PolicyBrief
S. 364
119th CongressFeb 3rd 2025
Hearing Protection Act
IN COMMITTEE

This bill removes silencers from special tax and registration requirements under the National Firearms Act while imposing a new 10% excise tax and new federal marking standards on manufacturers.

Michael "Mike" Crapo
R

Michael "Mike" Crapo

Senator

ID

LEGISLATION

Hearing Protection Act Scraps Silencer Registry, Imposes New 10% Tax

The aptly named Hearing Protection Act (HPA) is a major federal overhaul of how firearm silencers and mufflers are regulated. If passed, it would essentially pull silencers out of the highly restrictive National Firearms Act (NFA) framework, but it doesn't do so for free. It’s a classic federal trade-off: reduced bureaucracy for owners, but new taxes and record-keeping changes for everyone else.

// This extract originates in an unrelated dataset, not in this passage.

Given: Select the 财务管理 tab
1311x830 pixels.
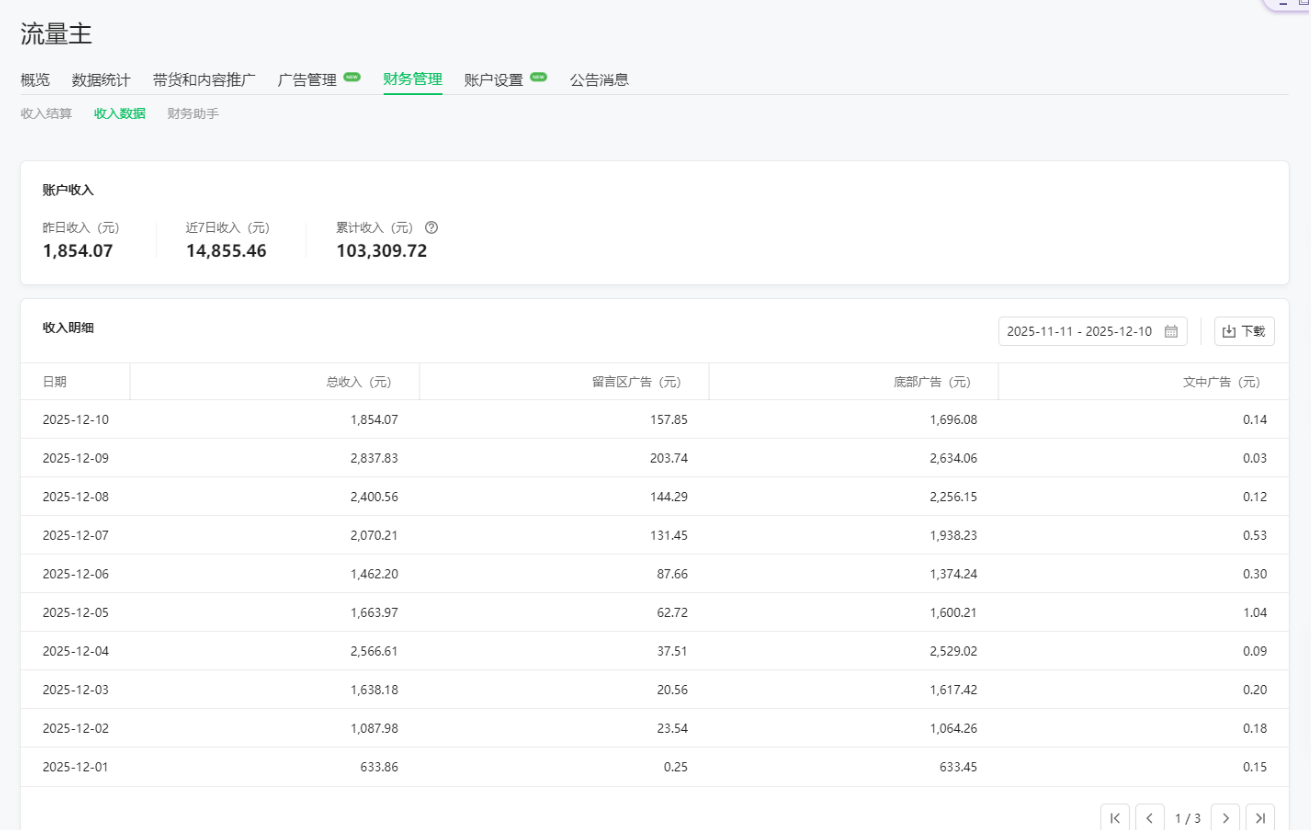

The NFA Fast Track: Less Red Tape for Legal Owners

For anyone who has ever bought a silencer, you know the pain of the NFA process—the $200 tax stamp, the long wait times, and the federal registration. Section 3 of the HPA aims to kill that specific headache. It states that if you legally obtain a silencer under the standard federal gun control rules (Title 18), you are automatically considered to have met all the NFA registration and licensing requirements under the tax code. This means the silencer is treated more like a regular firearm transfer, sidestepping the separate NFA stamp and wait time. For a legal gun owner, this is a significant streamlining of a process that currently takes months.

State Taxes and Rules? Forget About It

One of the biggest shifts in this bill is found in Section 4: Federal preemption. If this bill passes, state and local governments would be blocked from imposing special taxes, registration requirements, or unique recordkeeping rules on silencers that are involved in interstate commerce. Think of it this way: if your state tried to pass a law requiring a mandatory state-level silencer registry or a special $50 local tax just on silencers, the federal HPA would override it. States can still charge a general sales tax, but they can’t single out silencers for extra regulatory burden. This is a massive shift of regulatory power away from local jurisdictions.

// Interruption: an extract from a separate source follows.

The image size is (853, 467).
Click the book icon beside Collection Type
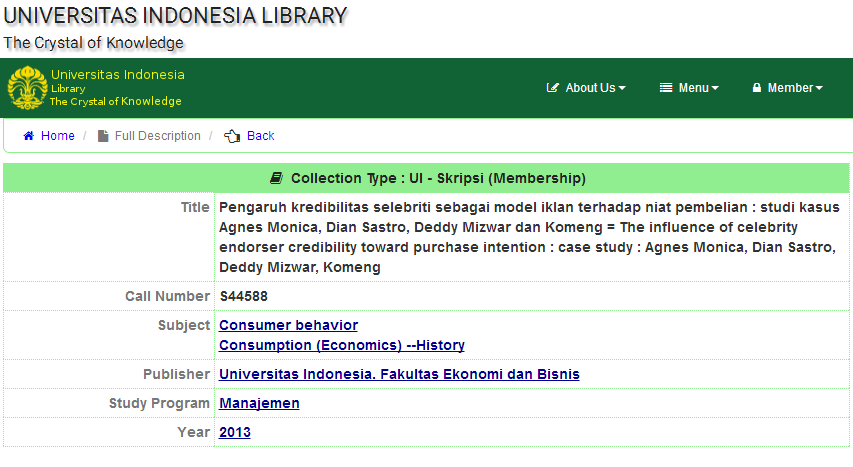[276, 178]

The Silent Death of Federal Records

Section 5 is perhaps the most attention-grabbing part of the bill: it mandates the destruction of records. Within 365 days of the Act becoming law, the Attorney General must destroy specific records related to silencers currently held in the National Firearms Registration and Transfer Record. This means the government must wipe out the federal paperwork identifying who owns, who transferred, and who manufactured specific silencers. For privacy advocates and current owners, this means the government loses its central database tracking ownership of these devices. However, for law enforcement, this eliminates a crucial historical tool for tracing silencer components used in crimes. It’s a definite win for privacy, but it creates a significant information gap for future investigations.

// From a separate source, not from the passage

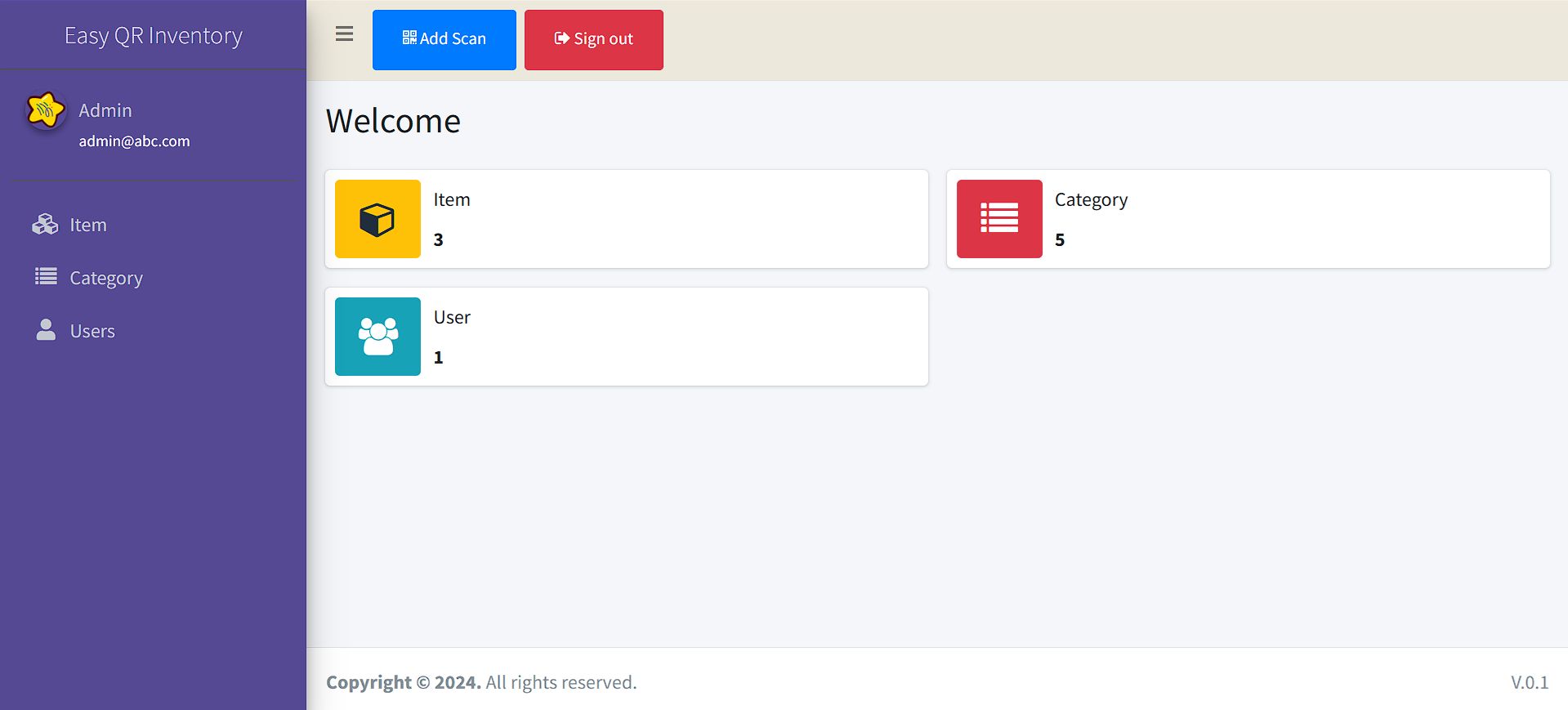Click the Add Scan button
This screenshot has width=1568, height=710.
click(444, 39)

Manufacturers Get New Rules and a New Tax Bill

While owners get a break, manufacturers and importers face two major changes. First, Section 7 imposes a new 10% federal excise tax on the manufacture, production, or importation of silencers and mufflers. This new cost will likely be passed directly to consumers, meaning that while you save the $200 NFA tax stamp, you’ll likely pay an additional 10% on the wholesale cost of the device itself. Second, Section 6 updates the definition of silencers and requires manufacturers to engrave or cast a unique serial number directly onto the outer tube or main housing of the silencer. This is a standardization measure, though manufacturers can ask the Attorney General for permission to mark it differently if the main housing is impractical to mark.